Ce fut une ingénieuse idée que celle d’une pondération constituée de telle sorte que les grandes puissances se maintinssent immobiles à raison de l’égalité de leurs forces, et que leur équilibre même devînt la garantie de l’indépendance et de la sûreté des états d’un ordre inférieur. Dès qu’on devait renoncer à fonder l’édifice européen sur l’idée d’un droit inhérent à chaque nationalité, droit inviolable par lequel celle-ci vit et se conserve au même titre que l’homme ou la famille elle-même, on ne pouvait méconnaître ce qu’une telle théorie offrait au moins de spécieux.

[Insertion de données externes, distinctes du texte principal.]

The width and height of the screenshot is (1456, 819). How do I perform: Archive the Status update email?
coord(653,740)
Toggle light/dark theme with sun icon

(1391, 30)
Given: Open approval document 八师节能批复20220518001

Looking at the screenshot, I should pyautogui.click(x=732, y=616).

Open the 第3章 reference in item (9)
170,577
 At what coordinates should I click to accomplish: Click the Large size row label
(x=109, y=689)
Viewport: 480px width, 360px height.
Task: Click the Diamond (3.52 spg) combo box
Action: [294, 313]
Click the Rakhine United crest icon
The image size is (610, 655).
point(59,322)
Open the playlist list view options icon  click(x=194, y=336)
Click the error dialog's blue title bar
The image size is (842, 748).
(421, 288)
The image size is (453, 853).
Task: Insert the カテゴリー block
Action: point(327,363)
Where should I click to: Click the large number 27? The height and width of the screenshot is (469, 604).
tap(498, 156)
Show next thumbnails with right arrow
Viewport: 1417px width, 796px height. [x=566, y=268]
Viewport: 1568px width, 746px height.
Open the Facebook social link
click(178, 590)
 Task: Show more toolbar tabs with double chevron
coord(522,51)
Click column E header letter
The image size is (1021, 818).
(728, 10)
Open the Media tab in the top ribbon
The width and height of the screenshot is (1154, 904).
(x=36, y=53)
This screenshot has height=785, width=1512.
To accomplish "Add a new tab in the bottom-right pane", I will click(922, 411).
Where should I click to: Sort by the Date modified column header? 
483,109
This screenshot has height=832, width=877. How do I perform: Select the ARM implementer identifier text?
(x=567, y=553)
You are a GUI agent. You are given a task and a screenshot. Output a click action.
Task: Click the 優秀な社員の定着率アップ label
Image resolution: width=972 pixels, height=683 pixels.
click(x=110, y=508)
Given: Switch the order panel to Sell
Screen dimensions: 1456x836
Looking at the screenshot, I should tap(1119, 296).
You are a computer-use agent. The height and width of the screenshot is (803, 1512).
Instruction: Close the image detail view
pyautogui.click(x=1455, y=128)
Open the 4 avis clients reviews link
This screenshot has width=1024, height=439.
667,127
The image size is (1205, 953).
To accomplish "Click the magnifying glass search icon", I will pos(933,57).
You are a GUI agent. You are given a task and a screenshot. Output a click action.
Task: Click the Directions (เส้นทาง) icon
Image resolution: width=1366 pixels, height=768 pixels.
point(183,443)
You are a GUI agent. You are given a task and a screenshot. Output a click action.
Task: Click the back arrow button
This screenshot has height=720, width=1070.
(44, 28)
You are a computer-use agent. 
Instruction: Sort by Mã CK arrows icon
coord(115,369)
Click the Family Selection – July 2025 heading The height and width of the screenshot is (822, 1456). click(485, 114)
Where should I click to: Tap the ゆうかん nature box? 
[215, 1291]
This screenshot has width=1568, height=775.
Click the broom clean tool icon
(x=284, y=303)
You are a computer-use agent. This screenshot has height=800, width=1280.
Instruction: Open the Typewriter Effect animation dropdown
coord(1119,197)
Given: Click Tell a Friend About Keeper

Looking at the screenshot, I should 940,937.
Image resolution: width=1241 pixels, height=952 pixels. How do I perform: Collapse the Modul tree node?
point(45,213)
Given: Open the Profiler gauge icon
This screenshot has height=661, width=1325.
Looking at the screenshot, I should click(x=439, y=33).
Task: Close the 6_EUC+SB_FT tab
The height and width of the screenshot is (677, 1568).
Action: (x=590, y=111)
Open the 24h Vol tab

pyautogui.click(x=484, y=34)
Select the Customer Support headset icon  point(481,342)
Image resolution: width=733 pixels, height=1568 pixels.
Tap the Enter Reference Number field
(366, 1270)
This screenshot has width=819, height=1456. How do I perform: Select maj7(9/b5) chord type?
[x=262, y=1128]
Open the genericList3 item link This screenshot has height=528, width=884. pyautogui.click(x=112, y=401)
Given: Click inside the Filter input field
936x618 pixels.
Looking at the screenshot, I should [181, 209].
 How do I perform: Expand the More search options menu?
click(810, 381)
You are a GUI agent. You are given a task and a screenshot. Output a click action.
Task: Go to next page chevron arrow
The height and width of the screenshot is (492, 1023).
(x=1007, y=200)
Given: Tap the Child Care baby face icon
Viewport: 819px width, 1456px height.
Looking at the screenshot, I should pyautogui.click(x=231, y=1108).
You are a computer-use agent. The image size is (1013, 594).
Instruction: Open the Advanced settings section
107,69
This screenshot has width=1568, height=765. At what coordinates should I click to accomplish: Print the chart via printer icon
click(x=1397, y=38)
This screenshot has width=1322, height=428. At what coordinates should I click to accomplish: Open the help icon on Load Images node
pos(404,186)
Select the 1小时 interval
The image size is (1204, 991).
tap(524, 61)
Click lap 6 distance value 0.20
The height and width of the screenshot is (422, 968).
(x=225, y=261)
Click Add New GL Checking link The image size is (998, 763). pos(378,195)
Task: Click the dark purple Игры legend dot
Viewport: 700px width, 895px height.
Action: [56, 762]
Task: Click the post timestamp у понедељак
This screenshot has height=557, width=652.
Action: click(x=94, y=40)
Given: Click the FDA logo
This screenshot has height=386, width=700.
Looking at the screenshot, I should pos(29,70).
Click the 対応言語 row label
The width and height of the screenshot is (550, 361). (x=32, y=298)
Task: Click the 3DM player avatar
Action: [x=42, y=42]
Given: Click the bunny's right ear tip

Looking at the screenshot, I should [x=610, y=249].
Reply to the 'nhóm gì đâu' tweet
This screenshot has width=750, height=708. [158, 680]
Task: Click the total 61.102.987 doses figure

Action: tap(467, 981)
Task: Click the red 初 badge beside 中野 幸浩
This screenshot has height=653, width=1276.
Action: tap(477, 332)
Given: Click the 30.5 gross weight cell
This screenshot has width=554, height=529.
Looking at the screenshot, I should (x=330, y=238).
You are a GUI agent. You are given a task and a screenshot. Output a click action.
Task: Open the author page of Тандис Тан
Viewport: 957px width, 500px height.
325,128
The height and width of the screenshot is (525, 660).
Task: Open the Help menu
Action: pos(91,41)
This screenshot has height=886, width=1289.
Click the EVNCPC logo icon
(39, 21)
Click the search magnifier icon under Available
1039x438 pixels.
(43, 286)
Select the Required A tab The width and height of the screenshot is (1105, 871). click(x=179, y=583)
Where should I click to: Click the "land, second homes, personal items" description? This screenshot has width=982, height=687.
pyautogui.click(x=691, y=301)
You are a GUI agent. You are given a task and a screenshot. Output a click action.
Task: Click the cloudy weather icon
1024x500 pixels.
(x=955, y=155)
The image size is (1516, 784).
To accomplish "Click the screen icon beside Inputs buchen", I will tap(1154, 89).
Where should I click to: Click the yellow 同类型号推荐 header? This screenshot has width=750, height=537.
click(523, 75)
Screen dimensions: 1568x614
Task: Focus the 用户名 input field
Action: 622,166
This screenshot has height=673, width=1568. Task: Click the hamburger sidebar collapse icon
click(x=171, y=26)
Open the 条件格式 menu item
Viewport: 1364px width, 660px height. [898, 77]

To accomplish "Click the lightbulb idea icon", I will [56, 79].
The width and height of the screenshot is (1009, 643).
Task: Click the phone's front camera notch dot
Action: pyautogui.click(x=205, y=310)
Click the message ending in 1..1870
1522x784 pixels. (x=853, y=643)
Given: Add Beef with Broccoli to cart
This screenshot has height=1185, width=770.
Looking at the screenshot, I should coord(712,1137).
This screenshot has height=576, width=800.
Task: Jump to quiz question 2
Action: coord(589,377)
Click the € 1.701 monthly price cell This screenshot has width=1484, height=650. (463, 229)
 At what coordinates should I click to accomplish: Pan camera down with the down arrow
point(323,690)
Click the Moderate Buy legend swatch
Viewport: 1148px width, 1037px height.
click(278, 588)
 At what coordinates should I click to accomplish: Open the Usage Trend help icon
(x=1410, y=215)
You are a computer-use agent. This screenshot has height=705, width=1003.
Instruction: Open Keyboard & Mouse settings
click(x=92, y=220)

À l’Angleterre revient l’honneur de la première application. Les Tudors tinrent habilement la balance de l’Europe entre la France et l’Espagne. Cromwell dut sa grandeur à la manière élevée dont il comprit le rôle que faisait à sa patrie la rivalité de la maison d’Autriche et de la maison de Bourbon, et la chute d’une dynastie pensionnaire de Louis XIV constata que l’opinion ne permettait pas au gouvernement de la Grande-Bretagne de manquer impunément à la mission que lui déférait l’Europe.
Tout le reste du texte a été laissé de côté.